In places this reads like Domestic Manners of the Americans (1832), but Madame Knight wasn’t just Frances Trollope avant la lettre. What really distinguishes the journal from the travel book is the former’s sense of irony, its grip on reality. One night as they made their way along a dark, narrow track, ‘Going I knew not whither, and encompassed wth Terrifying darkness’, they breasted the top of a hill to suddenly see the full moon. Or as she put it, ‘the Kind Conductress of the night’.
My tho’ts on the sight of the moon were to this purpose:
Fair Cynthia, all the Homage that I may
Unto a Creature, unto thee I pay;
In Lonesome woods to meet so kind a guide,
To Mee’s more worth than all the world beside …
And the Tall and thick Trees at a distance, expecially wn the moon glar’d light through the branches, fill’d my Imagination wth the pleasant delusion of a Sumpteous citty, fill’d wth famous Buildings and churches, wth their spiring steeples, Balconies, Galleries and I know not what: Grandeurs wch I had heard of, and wch the stories of foreign countries had given me the Idea of.
Here stood a Lofty church – there a steeple,
And there the Grand Parade – O see the people!

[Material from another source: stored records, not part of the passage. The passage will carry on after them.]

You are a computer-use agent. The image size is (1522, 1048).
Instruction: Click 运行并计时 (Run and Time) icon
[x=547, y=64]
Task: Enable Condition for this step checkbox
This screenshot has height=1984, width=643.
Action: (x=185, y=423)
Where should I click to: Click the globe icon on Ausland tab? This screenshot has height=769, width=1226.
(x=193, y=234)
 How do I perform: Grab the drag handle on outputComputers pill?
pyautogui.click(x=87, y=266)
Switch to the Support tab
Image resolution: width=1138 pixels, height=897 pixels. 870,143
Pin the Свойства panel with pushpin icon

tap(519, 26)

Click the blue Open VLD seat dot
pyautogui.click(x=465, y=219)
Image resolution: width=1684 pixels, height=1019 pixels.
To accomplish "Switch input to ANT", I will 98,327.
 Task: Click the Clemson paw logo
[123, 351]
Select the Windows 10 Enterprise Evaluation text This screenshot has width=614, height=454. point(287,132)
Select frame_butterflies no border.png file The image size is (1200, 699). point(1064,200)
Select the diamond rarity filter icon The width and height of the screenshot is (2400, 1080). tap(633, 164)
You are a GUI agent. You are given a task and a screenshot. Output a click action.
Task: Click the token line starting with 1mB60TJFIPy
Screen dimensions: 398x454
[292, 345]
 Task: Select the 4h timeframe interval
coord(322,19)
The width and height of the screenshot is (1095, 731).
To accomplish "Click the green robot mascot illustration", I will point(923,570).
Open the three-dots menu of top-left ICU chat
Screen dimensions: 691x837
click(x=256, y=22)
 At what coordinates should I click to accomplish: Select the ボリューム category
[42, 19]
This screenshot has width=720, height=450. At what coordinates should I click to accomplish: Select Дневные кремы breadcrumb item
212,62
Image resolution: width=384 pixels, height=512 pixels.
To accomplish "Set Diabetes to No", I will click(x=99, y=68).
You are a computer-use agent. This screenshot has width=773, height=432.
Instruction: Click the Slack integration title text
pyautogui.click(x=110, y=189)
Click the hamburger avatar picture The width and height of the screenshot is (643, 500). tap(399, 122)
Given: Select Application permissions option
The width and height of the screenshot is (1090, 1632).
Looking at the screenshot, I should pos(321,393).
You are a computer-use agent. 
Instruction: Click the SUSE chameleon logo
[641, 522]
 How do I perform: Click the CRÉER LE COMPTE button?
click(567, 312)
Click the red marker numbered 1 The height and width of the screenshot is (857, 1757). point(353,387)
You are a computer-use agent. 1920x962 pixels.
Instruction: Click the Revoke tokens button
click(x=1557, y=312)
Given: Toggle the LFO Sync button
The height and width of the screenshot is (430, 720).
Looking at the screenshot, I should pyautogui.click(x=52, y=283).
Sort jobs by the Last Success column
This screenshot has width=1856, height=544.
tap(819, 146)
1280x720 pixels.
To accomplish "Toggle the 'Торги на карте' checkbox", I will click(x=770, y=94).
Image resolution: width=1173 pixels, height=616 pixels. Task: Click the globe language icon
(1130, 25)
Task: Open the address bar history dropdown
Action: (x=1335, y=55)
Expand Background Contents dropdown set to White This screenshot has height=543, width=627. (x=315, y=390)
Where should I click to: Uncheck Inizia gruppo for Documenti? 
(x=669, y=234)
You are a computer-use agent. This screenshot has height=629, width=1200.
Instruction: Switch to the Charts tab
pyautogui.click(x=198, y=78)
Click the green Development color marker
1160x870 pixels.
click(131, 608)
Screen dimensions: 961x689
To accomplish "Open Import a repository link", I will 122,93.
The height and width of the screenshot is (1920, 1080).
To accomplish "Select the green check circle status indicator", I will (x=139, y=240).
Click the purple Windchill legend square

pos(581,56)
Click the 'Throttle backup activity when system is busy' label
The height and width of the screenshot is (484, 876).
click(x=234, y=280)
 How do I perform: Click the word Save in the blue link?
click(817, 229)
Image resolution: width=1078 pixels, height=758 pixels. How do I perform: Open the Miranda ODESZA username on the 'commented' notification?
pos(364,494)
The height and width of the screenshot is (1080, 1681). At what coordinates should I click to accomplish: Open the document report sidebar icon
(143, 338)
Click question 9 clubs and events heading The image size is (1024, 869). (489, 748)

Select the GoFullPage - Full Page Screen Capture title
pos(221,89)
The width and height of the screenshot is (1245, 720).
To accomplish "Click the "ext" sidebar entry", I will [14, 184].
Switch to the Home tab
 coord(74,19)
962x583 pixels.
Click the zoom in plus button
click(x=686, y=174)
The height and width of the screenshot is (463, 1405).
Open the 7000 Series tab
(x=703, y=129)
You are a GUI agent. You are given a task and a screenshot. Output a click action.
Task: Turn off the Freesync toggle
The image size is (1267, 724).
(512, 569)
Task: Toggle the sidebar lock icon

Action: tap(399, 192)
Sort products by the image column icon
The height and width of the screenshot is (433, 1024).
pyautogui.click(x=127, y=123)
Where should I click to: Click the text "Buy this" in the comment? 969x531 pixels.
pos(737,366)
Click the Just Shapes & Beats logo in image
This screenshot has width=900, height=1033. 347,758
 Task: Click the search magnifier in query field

That Famous Castle there, were I but nigh,
To see the mote and Bridg and walls so high –
They’re very fine! Sais my deluded eye.
What is it about the occasion that causes her to burst into poetry, the most formal manner of discourse? What prompts her rhetorically heightened references to the moon, like the elegant periphrasis ‘Kind conductress of the night’ and the classical allusion to the goddess Cynthia? Why do her most ‘pleasant delusions’ consist of famous buildings and churches got from stories of foreign countries’?
The obvious answer is that these elaborate forms were the author’s compensation, the fantasies of civilisation that came to her in the wilderness. True, but the point is, she knows it; she realises her ‘eye’ is ‘deluded’. And in case we miss that point, here is how she concludes the episode:
Being thus greatly entertain’d without a thou’t of any thing but thoughts themselves, I on a suden was Rous’d from these pleasing Imaginations, by the Post’s sounding his horn, which assured mee hee was arrived at the Stage, where we were to Lodg.
‘Without a thou’t of anything but thoughts themselves’? Can it be that an American first theorised deconstruction some two and a half centuries before the French?